Geometric conditions for the exact controllability of fractional free and harmonic Schr\"odinger equations

TL;DR

This paper establishes precise geometric criteria for the exact controllability of one-dimensional fractional Schrödinger equations, using advanced harmonic analysis and spectral techniques.

Contribution

It provides the first comprehensive set of necessary and sufficient geometric conditions for controllability of fractional Schrödinger equations.

Findings

Derived conditions from Logvinenko-Sereda theorem for fractional free Schrödinger equations.

Used Hautus test and Plancherel-Rotach formula for fractional harmonic Schrödinger equations.

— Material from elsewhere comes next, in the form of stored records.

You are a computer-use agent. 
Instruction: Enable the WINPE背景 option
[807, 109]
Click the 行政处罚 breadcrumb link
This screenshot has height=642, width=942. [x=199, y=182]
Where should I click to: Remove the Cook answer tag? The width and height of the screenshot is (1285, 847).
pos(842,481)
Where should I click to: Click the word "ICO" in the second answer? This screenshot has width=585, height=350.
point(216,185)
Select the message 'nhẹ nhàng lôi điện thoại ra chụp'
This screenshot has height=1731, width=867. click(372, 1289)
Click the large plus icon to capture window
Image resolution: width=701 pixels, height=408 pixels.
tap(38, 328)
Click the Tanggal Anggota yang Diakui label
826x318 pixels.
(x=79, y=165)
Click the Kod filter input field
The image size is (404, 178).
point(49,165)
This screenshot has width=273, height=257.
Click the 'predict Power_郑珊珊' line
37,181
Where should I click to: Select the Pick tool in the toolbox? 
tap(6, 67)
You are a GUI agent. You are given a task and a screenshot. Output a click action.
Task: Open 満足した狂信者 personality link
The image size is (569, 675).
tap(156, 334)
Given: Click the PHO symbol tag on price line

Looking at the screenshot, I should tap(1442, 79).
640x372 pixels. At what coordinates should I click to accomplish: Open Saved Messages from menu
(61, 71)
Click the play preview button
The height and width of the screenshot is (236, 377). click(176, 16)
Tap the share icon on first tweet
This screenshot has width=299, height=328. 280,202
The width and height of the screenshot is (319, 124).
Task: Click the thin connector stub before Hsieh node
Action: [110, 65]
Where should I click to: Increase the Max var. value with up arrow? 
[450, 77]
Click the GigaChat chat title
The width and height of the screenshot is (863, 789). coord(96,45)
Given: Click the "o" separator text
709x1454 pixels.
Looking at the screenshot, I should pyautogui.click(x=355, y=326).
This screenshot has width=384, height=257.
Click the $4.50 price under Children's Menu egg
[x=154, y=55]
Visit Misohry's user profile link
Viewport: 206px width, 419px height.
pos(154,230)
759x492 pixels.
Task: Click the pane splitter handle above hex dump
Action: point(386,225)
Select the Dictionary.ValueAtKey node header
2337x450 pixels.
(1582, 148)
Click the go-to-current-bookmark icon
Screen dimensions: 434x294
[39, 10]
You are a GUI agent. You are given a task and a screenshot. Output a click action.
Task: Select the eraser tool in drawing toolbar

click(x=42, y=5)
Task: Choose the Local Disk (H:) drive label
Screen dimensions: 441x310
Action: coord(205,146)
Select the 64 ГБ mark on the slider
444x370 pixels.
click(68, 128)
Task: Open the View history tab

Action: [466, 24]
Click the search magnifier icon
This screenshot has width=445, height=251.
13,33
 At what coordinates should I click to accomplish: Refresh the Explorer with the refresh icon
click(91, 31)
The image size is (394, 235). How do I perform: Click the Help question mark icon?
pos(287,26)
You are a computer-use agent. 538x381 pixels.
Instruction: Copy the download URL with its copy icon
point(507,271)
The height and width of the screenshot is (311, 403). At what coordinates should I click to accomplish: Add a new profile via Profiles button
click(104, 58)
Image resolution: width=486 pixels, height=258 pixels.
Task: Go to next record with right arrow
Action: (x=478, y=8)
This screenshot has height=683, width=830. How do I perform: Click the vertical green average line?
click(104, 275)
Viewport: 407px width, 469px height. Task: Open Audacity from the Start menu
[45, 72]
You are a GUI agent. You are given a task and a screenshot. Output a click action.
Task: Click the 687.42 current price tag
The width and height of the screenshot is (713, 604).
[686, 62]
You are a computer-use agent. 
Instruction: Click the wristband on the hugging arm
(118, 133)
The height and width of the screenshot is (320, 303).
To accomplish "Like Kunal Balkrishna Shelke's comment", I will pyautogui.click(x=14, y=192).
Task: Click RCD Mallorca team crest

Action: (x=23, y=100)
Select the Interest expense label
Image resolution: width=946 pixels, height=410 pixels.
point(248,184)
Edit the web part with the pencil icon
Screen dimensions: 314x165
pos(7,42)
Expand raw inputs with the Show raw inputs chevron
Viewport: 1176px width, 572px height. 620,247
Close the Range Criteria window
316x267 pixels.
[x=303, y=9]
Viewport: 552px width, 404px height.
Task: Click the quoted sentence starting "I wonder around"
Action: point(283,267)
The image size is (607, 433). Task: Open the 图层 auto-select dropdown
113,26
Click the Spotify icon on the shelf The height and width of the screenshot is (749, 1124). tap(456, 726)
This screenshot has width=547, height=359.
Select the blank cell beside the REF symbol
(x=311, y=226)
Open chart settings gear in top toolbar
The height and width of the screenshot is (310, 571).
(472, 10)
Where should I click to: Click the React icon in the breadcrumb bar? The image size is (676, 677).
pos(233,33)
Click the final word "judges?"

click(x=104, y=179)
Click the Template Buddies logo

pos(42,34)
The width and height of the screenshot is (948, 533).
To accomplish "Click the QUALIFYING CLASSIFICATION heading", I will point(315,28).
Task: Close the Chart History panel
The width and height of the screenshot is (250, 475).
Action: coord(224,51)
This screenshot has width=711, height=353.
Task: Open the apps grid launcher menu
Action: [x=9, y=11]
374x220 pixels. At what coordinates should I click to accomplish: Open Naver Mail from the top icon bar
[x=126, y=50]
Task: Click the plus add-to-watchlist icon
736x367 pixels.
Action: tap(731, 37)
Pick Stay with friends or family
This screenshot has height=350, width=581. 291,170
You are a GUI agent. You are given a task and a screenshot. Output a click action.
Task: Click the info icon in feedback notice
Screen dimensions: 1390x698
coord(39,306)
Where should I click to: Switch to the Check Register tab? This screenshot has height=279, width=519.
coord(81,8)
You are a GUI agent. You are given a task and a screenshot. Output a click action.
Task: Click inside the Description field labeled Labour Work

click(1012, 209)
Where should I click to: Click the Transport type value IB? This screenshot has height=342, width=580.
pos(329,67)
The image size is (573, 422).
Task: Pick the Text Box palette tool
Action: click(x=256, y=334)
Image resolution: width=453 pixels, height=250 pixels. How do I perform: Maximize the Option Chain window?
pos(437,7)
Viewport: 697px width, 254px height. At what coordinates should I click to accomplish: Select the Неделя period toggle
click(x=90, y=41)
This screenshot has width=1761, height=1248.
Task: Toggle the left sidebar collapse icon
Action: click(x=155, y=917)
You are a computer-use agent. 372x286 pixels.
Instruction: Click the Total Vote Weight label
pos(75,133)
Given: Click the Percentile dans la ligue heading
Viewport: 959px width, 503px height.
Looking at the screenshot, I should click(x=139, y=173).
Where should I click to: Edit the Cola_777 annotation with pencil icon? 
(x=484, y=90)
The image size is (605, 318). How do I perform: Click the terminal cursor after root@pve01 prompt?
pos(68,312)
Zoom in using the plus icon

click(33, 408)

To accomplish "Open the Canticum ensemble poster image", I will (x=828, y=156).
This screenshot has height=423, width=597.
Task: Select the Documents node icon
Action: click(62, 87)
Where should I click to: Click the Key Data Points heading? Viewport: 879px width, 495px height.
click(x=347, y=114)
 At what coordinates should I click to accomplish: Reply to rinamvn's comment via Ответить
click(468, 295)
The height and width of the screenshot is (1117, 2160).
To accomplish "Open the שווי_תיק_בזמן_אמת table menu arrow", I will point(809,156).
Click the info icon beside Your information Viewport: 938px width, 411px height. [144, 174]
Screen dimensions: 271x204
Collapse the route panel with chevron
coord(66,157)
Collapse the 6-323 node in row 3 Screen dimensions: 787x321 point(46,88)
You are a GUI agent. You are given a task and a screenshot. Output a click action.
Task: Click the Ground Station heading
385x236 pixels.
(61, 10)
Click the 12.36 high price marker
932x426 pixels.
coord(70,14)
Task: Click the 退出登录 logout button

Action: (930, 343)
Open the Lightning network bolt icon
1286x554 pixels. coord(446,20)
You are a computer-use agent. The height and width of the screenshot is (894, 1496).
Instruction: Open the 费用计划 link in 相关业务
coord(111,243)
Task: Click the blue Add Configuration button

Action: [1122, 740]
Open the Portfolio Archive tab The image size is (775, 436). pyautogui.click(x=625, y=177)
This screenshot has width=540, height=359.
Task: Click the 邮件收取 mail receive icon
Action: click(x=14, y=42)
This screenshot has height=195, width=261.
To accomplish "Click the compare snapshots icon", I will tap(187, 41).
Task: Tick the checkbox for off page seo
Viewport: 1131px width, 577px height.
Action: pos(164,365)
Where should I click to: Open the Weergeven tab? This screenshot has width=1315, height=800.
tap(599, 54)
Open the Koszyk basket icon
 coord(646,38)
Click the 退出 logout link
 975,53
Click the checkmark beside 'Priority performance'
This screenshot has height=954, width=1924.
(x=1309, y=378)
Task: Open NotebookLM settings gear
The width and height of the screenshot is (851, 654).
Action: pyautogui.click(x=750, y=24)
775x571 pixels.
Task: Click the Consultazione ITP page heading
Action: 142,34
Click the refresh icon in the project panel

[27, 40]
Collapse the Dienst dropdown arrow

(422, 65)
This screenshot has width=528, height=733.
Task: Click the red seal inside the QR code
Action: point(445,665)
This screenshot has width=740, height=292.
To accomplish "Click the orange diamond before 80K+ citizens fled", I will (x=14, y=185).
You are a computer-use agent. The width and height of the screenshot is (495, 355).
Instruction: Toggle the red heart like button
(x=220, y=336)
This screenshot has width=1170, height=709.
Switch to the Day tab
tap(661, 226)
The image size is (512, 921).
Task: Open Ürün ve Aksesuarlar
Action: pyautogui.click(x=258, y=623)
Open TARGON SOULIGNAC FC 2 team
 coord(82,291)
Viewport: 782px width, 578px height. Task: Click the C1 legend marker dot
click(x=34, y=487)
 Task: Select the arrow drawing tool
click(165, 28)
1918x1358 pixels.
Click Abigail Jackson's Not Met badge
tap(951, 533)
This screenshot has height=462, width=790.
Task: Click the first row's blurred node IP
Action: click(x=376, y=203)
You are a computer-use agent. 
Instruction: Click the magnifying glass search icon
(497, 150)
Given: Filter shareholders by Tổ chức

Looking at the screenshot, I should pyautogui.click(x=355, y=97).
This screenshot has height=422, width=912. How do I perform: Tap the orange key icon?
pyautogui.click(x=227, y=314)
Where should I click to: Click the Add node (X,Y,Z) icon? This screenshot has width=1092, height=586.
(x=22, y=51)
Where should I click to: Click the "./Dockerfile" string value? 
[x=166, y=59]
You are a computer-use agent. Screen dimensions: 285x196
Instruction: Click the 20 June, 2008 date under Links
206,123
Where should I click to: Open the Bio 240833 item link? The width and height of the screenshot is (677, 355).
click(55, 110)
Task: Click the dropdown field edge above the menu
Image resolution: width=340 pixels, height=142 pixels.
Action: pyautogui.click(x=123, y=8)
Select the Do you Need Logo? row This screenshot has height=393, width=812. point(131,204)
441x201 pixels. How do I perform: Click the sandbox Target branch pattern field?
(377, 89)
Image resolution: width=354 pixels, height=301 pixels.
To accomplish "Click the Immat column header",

Established a link between geometric properties and controllability in fractional quantum systems.

Abstract

We provide necessary and sufficient geometric conditions for the exact controllability of the one-dimensional fractional free and fractional harmonic Schr\"odinger equations. The necessary and sufficient condition for the exact controllability of fractional free Schr\"odinger equations is derived from the Logvinenko-Sereda theorem and its quantitative version established by Kovrijkine, whereas the one for the exact controllability of fractional harmonic Schr\"odinger equations is deduced from an infinite dimensional version of the Hautus test for Hermite functions and the Plancherel-Rotach formula.